Houston Rockets guards James Harden and Russell Westbrook have reportedly "expressed concern about the direction of the franchise" following the departures of general manager Daryl Morey and head coach Mike D'Antoni during the offseason.
ESPN's Adrian Wojnarowski and Tim MacMahon reported Wednesday the Rockets' leadership—governor Tilman Fertitta, GM Rafael Stone and coach Stephen Silas—is "fearful" the superstar duo's commitment to the organization may be "wavering," though no trade requests have been made.
Harden, who's expressed "urgency" to the Houston front office about building a championship contender, and Westbrook were both involved in the team's coaching search and were "on board" with the decision to hire Silas, who most recently served as a Dallas Mavericks assistant, according to the ESPN report.
The Rockets finished fourth in the Western Conference with a 44-28 record during the 2019-20 season. They defeated the Oklahoma City Thunder in seven games in the opening round of the playoffs but were then eliminated by the eventual champion Los Angeles Lakers in the conference semifinals.
Houston will return all of its major contributors from last season. The group includes Harden, Westbrook, Eric Gordon, P.J. Tucker and Robert Covington.
The team lacks a post player who can make a major impact offensively, though. D'Antoni was able to effectively use extreme small-ball lineups to navigate the regular season, but the Rockets' unique approach was no match for Anthony Davis, LeBron James and the Lakers.
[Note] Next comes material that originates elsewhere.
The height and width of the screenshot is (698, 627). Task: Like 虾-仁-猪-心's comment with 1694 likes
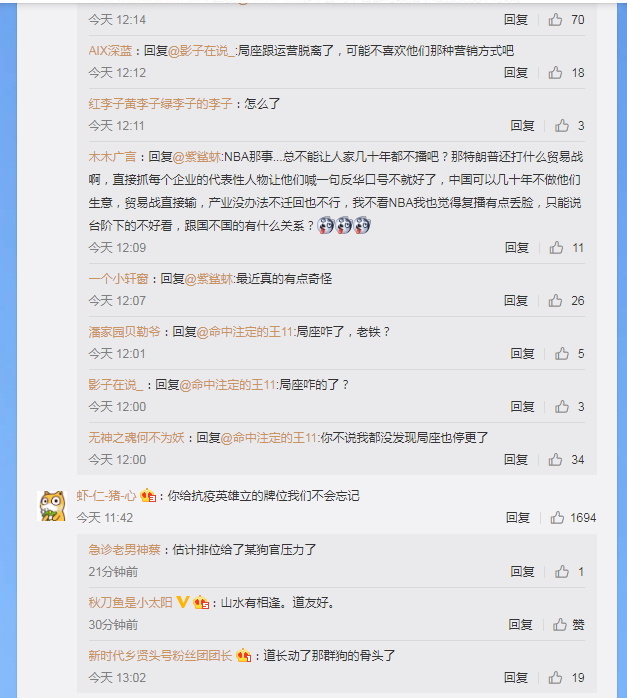click(557, 517)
Stone told reporters during his introductory press conference last week that Fertitta made it clear money isn't a concern when it comes to building the roster:
"He reiterated to me upon being hired that his priorities were winning first, second, and ad nauseam. Money, not so much. I do think sometimes that on the personnel side, we have rules within the NBA. The salary cap and luxury tax, if you're in them…they actually limit your flexibility. I think sometimes people think that you don't want to be in it because of cash, when oftentimes, it's because it results in being hard-capped and limits your flexibility at the trade deadline, or something else."
It doesn't sound like Harden or Westbrook is trying to leave Houston in the immediate future, and the shortened offseason would make those type of blockbuster, franchise-altering moves difficult anyway.
That said, their growing concerns about the direction of the organization could make the 2020-21 campaign a make-or-break year for the Rockets as they're currently constructed.